The 5.1 million subscribers that Netflix added during the July-September period represented a 42% decline from the total gained during the same time last year. Even so, the company’s revenue and profit rose at a faster pace than analysts had projected, according to FactSet Research.

Netflix ended September with 282.7 million worldwide subscribers — far more than any other streaming service.

The Los Gatos, California, company earned $2.36 billion, or $5.40 per share, a 41% increase from the same time last year. Revenue climbed 15% from a year ago to $9.82 billion. Netflix management predicted the company’s revenue will rise at the same 15% year-over-year pace during the October-December period, slightly than better than analysts have been expecting.

The strong financial performance in the past quarter coupled with the upbeat forecast eclipsed any worries about slowing subscriber growth. Netflix’s stock price surged nearly 4% in extended trading after the numbers came out, building upon a more than 40% increase in the company’s shares so far this year.

The past quarter’s subscriber gains were the lowest posted in any three-month period since the beginning of last year. That drop-off indicates Netflix is shifting to a new phase after reaping the benefits from a ban on the once-rampant practice of sharing account passwords that enabled an estimated 100 million people watch its popular service without paying for it.

The crackdown, triggered by a rare loss of subscribers coming out of the pandemic in 2022, helped Netflix add 57 million subscribers from June 2022 through this June — an average of more than 7 million per quarter, while many of its industry rivals have been struggling as households curbed their discretionary spending.

Netflix’s gains also were propelled by a low-priced version of its service that included commercials for the first time in its history.

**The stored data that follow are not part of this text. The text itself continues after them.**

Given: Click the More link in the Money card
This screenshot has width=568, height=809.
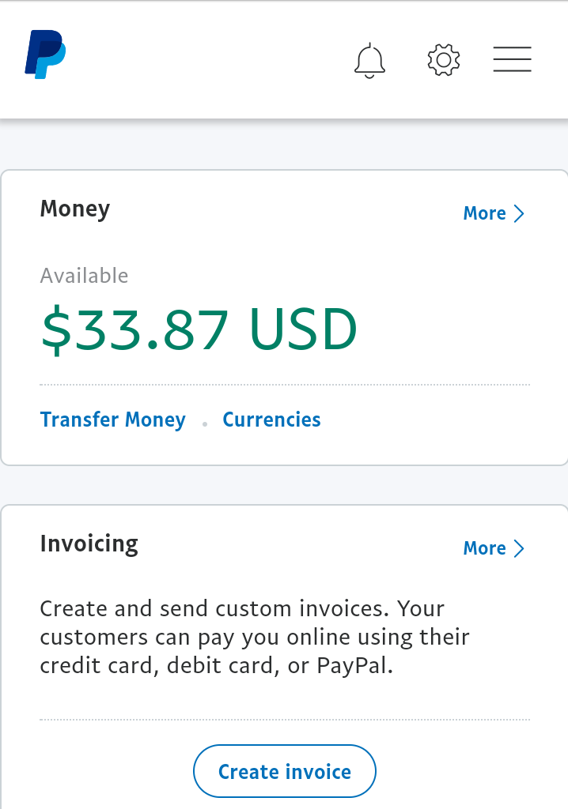Looking at the screenshot, I should (x=484, y=213).

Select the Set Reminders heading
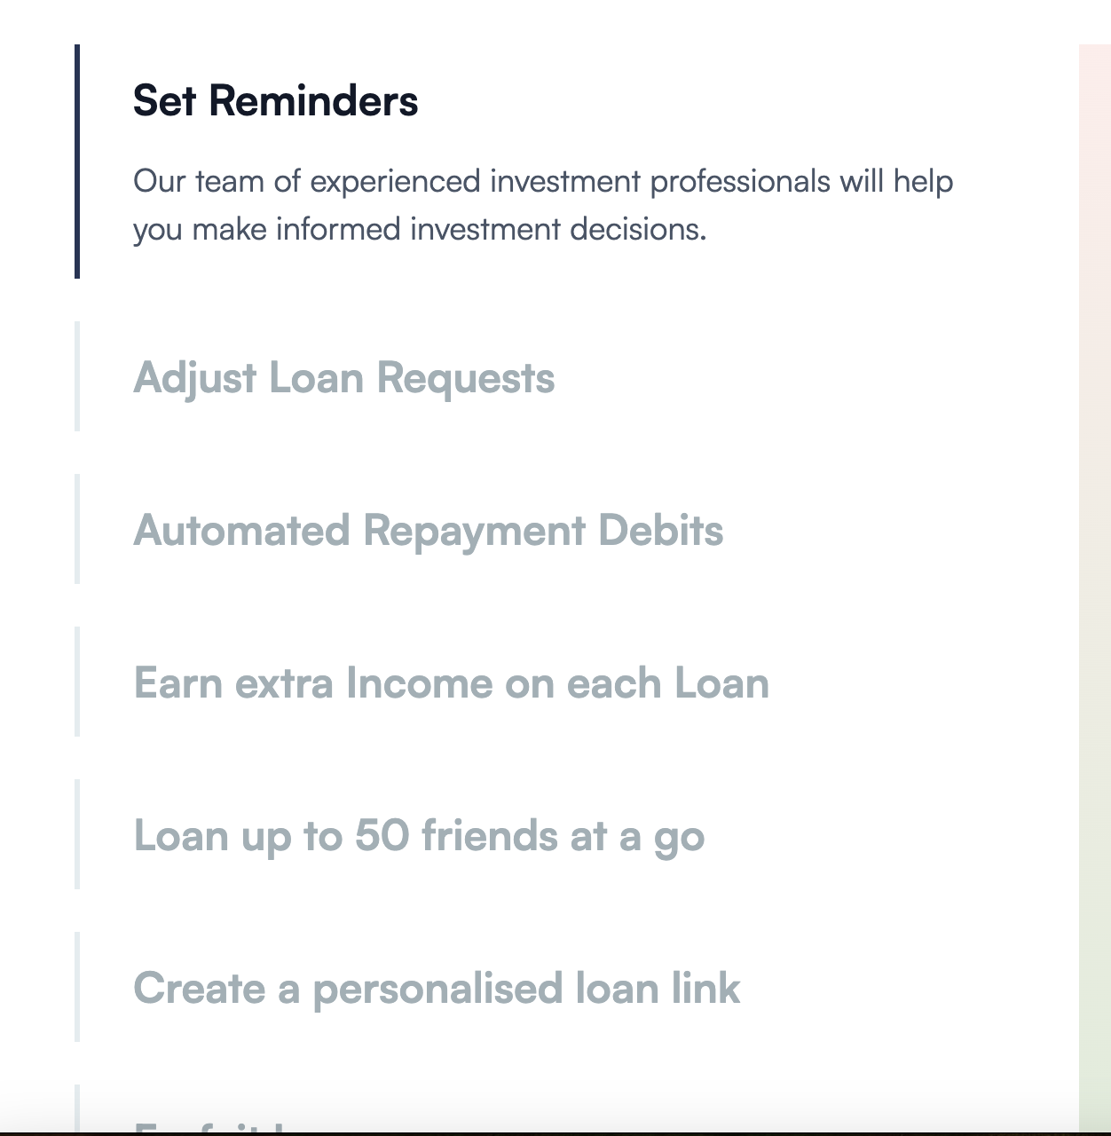click(275, 100)
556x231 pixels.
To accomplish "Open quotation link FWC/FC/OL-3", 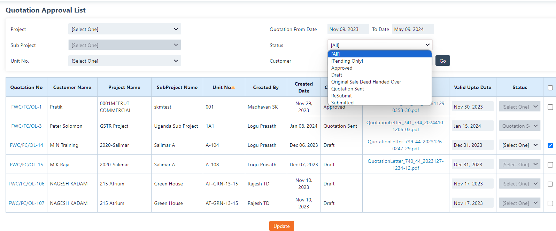I will (26, 126).
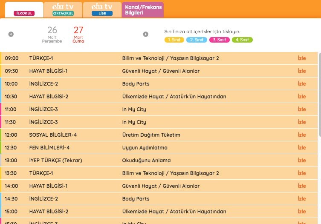The height and width of the screenshot is (224, 321).
Task: Open the Kanal/Frekans Bilgileri tab
Action: (143, 10)
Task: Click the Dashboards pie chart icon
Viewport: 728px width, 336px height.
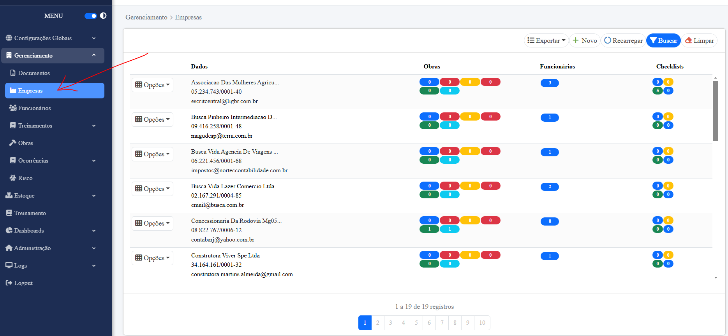Action: pos(9,230)
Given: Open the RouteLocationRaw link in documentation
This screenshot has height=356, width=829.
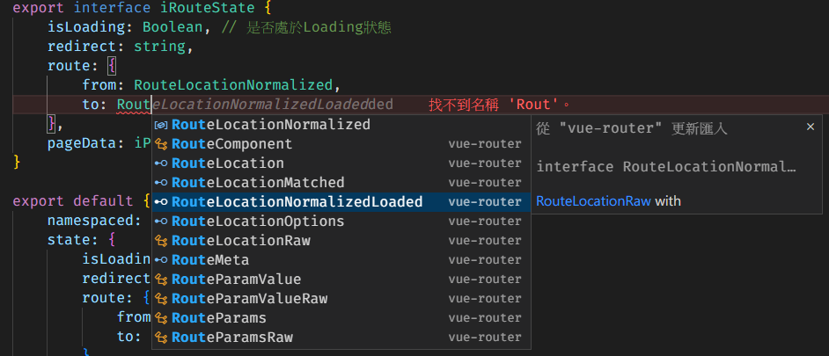Looking at the screenshot, I should 593,201.
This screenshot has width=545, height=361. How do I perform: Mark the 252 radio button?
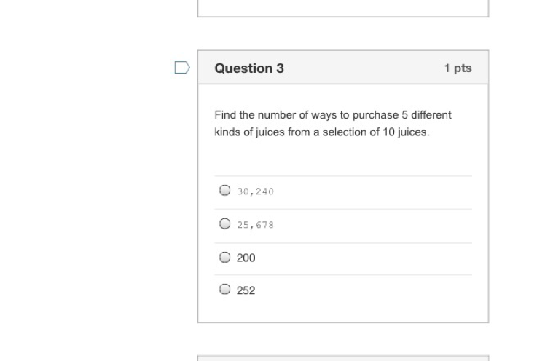pos(224,290)
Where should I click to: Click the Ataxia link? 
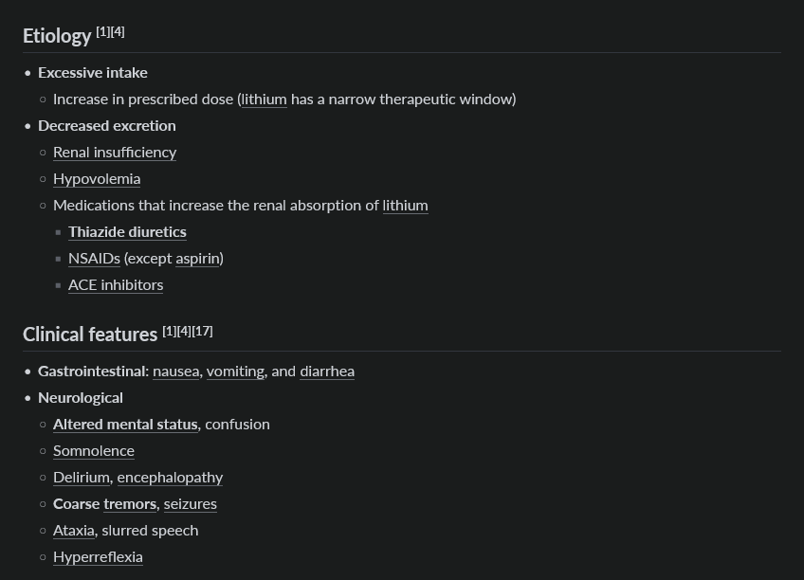[74, 532]
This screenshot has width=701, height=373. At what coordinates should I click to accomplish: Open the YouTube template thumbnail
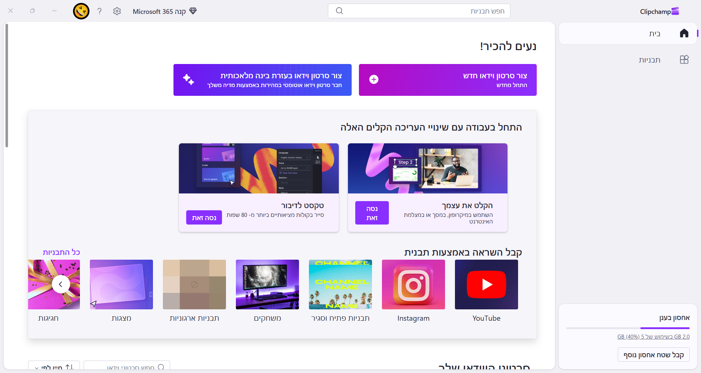click(486, 285)
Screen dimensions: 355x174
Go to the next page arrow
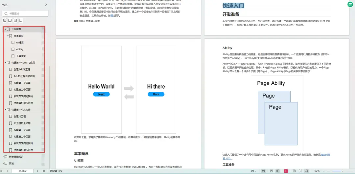tap(37, 171)
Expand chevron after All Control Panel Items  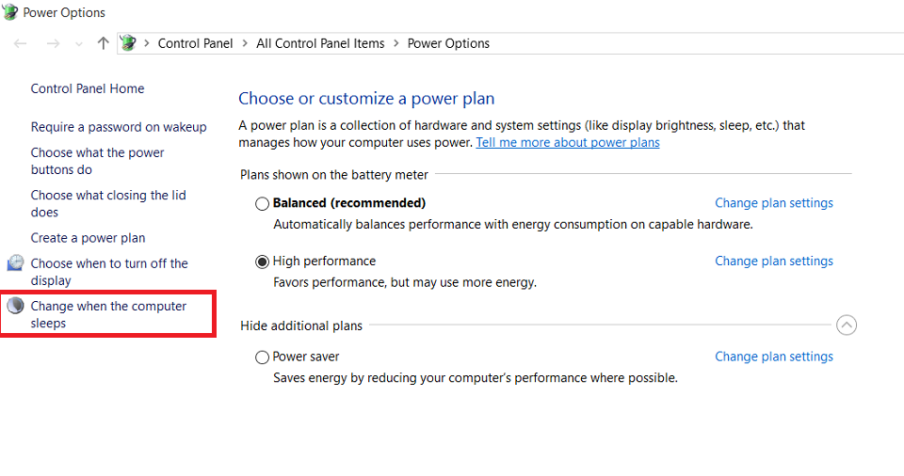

The company still is only getting a small fraction of its revenue from the 2-year-old advertising push, but Netflix is intensifying its focus on that segment of its business to help boost its profits.

In a letter to shareholder, Netflix reiterated previous cautionary notes about its expansion into advertising, though the low-priced option including commercials has become its fastest growing segment.

“We have much more work to do improving our offering for advertisers, which will be a priority over the next few years,” Netflix management wrote in the letter.

As part of its evolution, Netflix has been increasingly supplementing its lineup of scripted TV series and movies with live programming, such as a Labor Day spectacle featuring renowned glutton Joey Chestnut setting a world record for gorging on hot dogs in a showdown with his longtime nemesis Takeru Kobayashi.

Netflix will be trying to attract more viewer during the current quarter with a Nov. 15 fight pitting former heavyweight champion Mike Tyson against Jake Paul, a YouTube sensation turned boxer, and two National Football League games on Christmas Day.